De verpleegster kwam terug binnen en liet weten dat er geen zakdoeken waren. Ze gaf me een paar ruwe servetten. Geen zakdoeken? Welk ziekenhuis heeft er nu geen zakdoeken? Hoe absurd! Ik merkte op dat ik terug alleen was. Ik staarde verder naar buiten en in de kamer. Ik bedacht me dat de kamer nog niet zo ongezellig was voor een ziekenhuiskamer. Het rook er ook niet naar ziekenhuis. Ik vroeg me af of het raam naar het terras open kon. De blauwe deur ging zachtjes open en ik voelde dat ik verstijfde, ik was helemaal niet klaar voor nog vragen. Ik keek opzij en zag mijn man binnenkomen. Ik herademde en voelde de spanning mijn lichaam verlaten. 
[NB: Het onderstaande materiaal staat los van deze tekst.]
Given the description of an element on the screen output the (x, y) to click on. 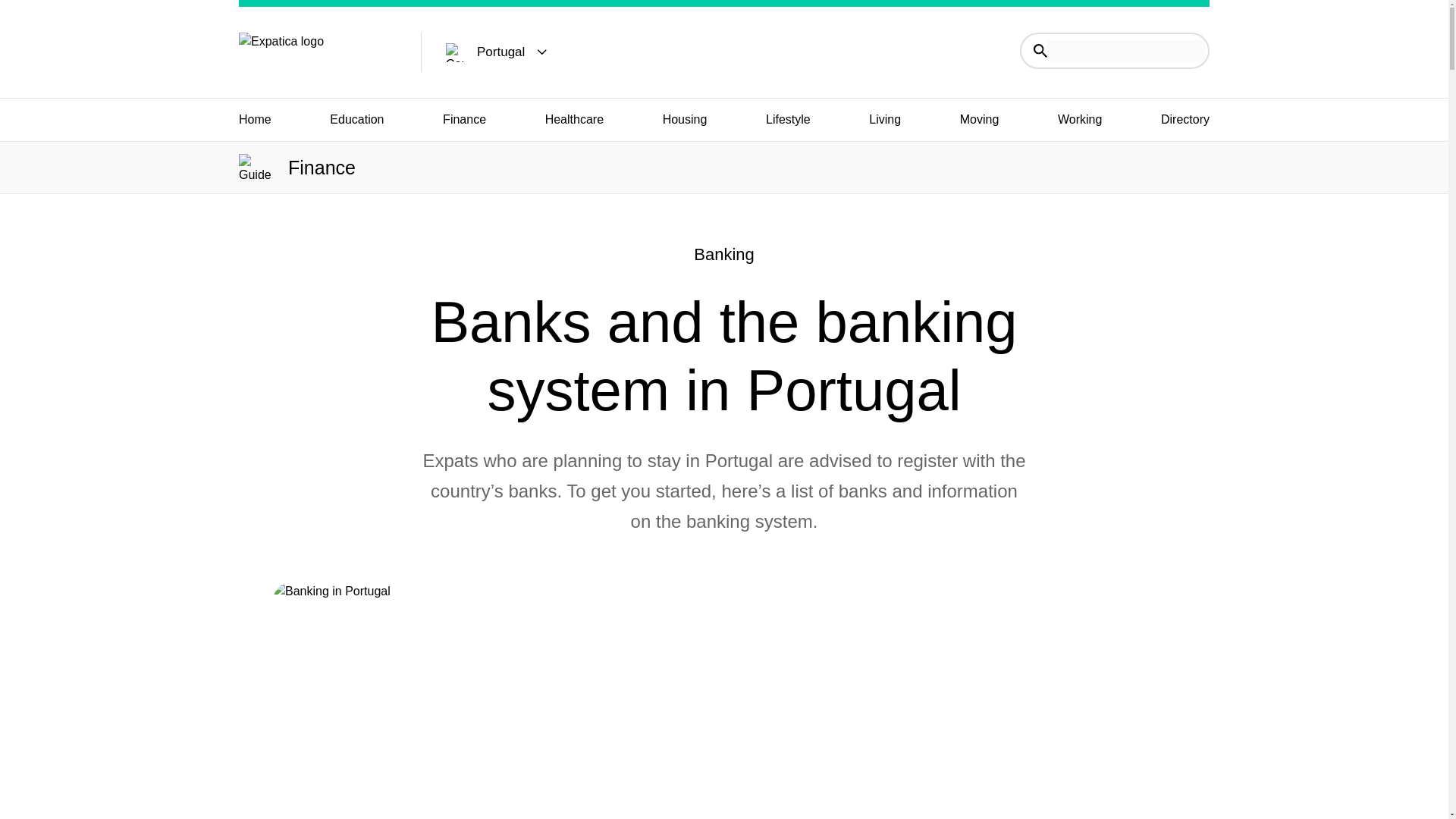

De uren nadien werd er gepraat, gehuild, geknuffeld, gepland, gerust maar niet berust in de situatie. We stelden veel vragen aan verschillende verpleegsters en vroegen om een dokter te zien. We wachtten. Noteerden vragen. Lieten Google Translate die vragen vertalen. Tot de zon buiten niet meer scheen en het plots helemaal donker was. Die dokter die zou komen? Die was nog altijd niet geweest en mijn man moest terug naar onze quinta. Zonder zakdoeken en met een hoofd gevuld met nog meer vragen - deze keer al voor een groot deel in Spaans vertaald - bleef ik achter op de kamer. De kamer waar ik de komende vier dagen zou leven en overleven. 

De kamer die zich zou gaan vullen met onbeschrijfelijk veel liefde en de ergste pijn die je je maar kunt inbeelden. De kamer waarin ik elke nacht en elke ochtend huilend zou ontwaken in een nachtmerrie. De kamer waar zowel meelevende als onwetende mensen zouden binnenkomen. De kamer waar ik moest wachten tot de baby in mijn buik zou sterven. Tot jouw hartje zou stoppen met kloppen, lieve Robin*.